Corpo cuidado, esquecido e simbólico
DOI:
https://doi.org/10.57167/Rev-SBPH.16.323Palavras-chave:
Corpo, Psiquismo, Recalque, SimbolizaçãoResumo
Na atualidade, os corpos estão em evidência. Eles são cuidados com esmero, consumidos e cultuados como imagem, em nome da felicidade. Paradoxalmente, há um desconhecimento do próprio corpo, apesar dos inúmeros “espelhos” tecnológicos e urbanos. Este corpo foge ao controle da razão, é objeto de mal-estar; nossa relação com ele é sempre tensa.

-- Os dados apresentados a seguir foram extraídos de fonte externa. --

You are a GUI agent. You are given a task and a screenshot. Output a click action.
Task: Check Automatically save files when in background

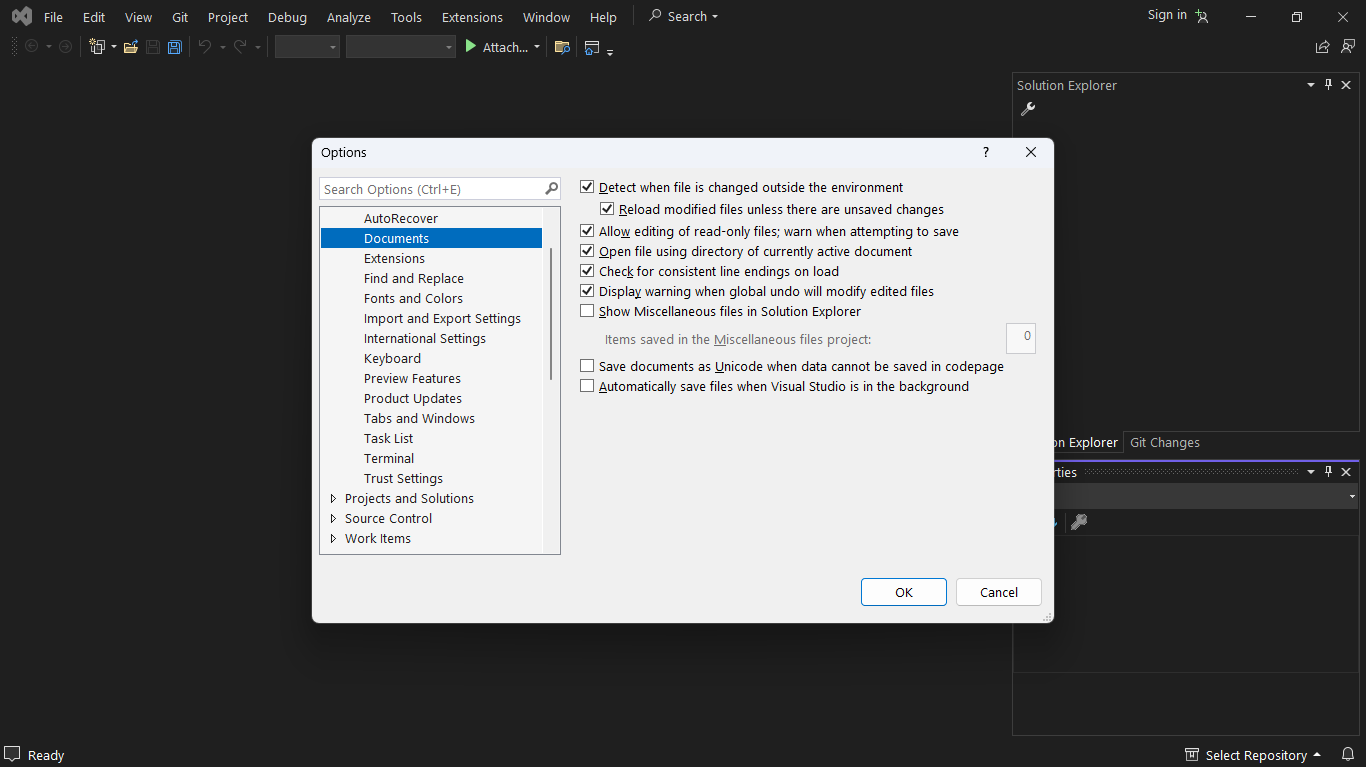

O corpo que se apresenta tão bem cuidado, e aquele ignorado pelo sujeito, compõem dimensões do psíquico, consciente e inconsciente. A psicanálise se interessa por esta última, objeto do recalcamento, e propõe a palavra como recurso capaz de fazer falar a dimensão não representada. Este artigo se propõe discutir, a partir de uma observação da clínica, o corpo em suas dimensões consciente e inconsciente, considerando os cuidados dedicados a ele, na atualidade, o descuido no sentido da interioridade e o trabalho clínico de simbolização. Abordaremos, primeiro, sobre o corpo cuidado, no contexto das exigências mercadológicas da atualidade, e seu mal-estar; depois, o corpo esquecido, no âmbito do recalque; e, por último, o trabalho psíquico de simbolização. Concluímos que o corpo funciona como metáfora, seu não-lugar é o não-lugar do sujeito; apreendê-lo é um trabalho interminável.